Ruchay A, Feldman E, Cherbadzhi D, Sokolov A. The Classification of Fraudulent Bank Transactions. Encyclopedia. Available at: Accessed June 17, 2024.
Ruchay, Alexey, Elena Feldman, Dmitriy Cherbadzhi, Alexander Sokolov. "The Classification of Fraudulent Bank Transactions" Encyclopedia, (accessed June 17, 2024).
Ruchay, A., Feldman, E., Cherbadzhi, D., & Sokolov, A. (2023, July 10). The Classification of Fraudulent Bank Transactions. In Encyclopedia.
Ruchay, Alexey, et al. "The Classification of Fraudulent Bank Transactions." Encyclopedia. Web. 10 July, 2023.
The Classification of Fraudulent Bank Transactions

The modern financial sector requires high security standards due to rapid technological progress. Banks utilize many security measures for transactions, including artificial intelligence (AI), neural networks, and machine learning. The use of these techniques allows advanced technological problems to be solved. The most common types of financial frauds are money laundering, identity fraud, and credit and debit card frauds.

bank transactions Fraudulent AI

1. Introduction

The modern financial sector requires high security standards due to rapid technological progress [1][2]. Banks utilize many security measures for transactions, including artificial intelligence (AI), neural networks, and machine learning [3][4][5][6]. The use of these techniques allows advanced technological problems to be solved. The most common types of financial frauds are money laundering, identity fraud, and credit and debit card frauds [1].

RECORDED INFORMATION:

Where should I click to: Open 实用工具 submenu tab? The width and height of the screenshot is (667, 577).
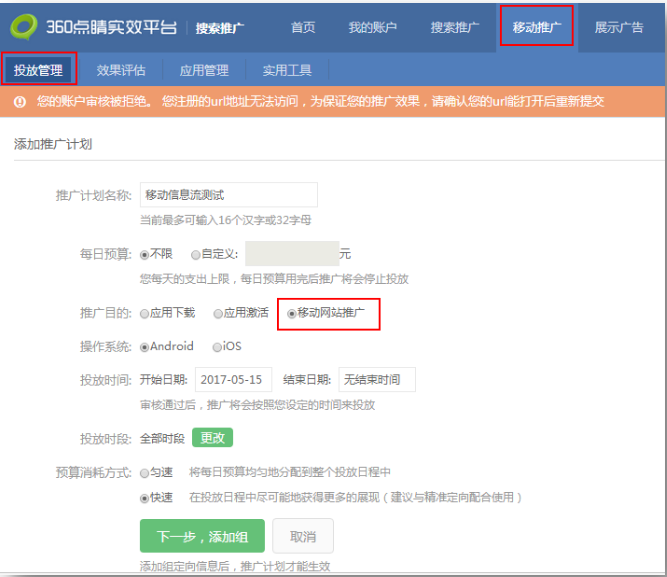287,70
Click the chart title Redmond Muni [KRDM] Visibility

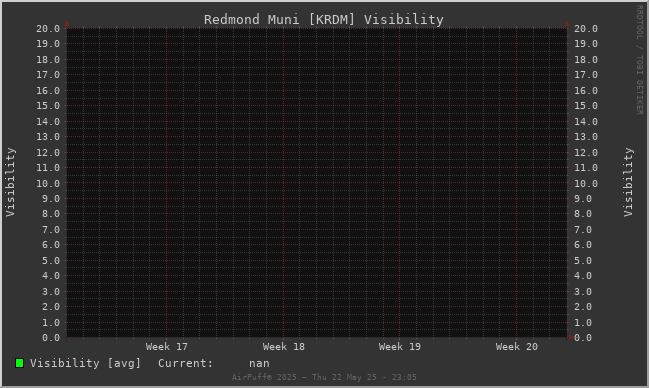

EXERCISE AIM:
Do these statements agree with the entry on fraudulent bank transactions? Answer each with yes or no and quote the deciding words of the entry verbatim.
1. Banks include neural networks among their security measures for transactions.
2. Phishing is named as one of the most common types of financial fraud.
3. High security standards are required because of rapid technological progress.
The listing is separate from the entry on fraudulent bank transactions.

RESPONSE FOR THIS EXERCISE:
1. Yes: "Banks utilize many security measures for transactions, including artificial intelligence (AI), neural networks, and machine learning"
2. No: "The most common types of financial frauds are money laundering, identity fraud, and credit and debit card frauds"
3. Yes: "requires high security standards due to rapid technological progress"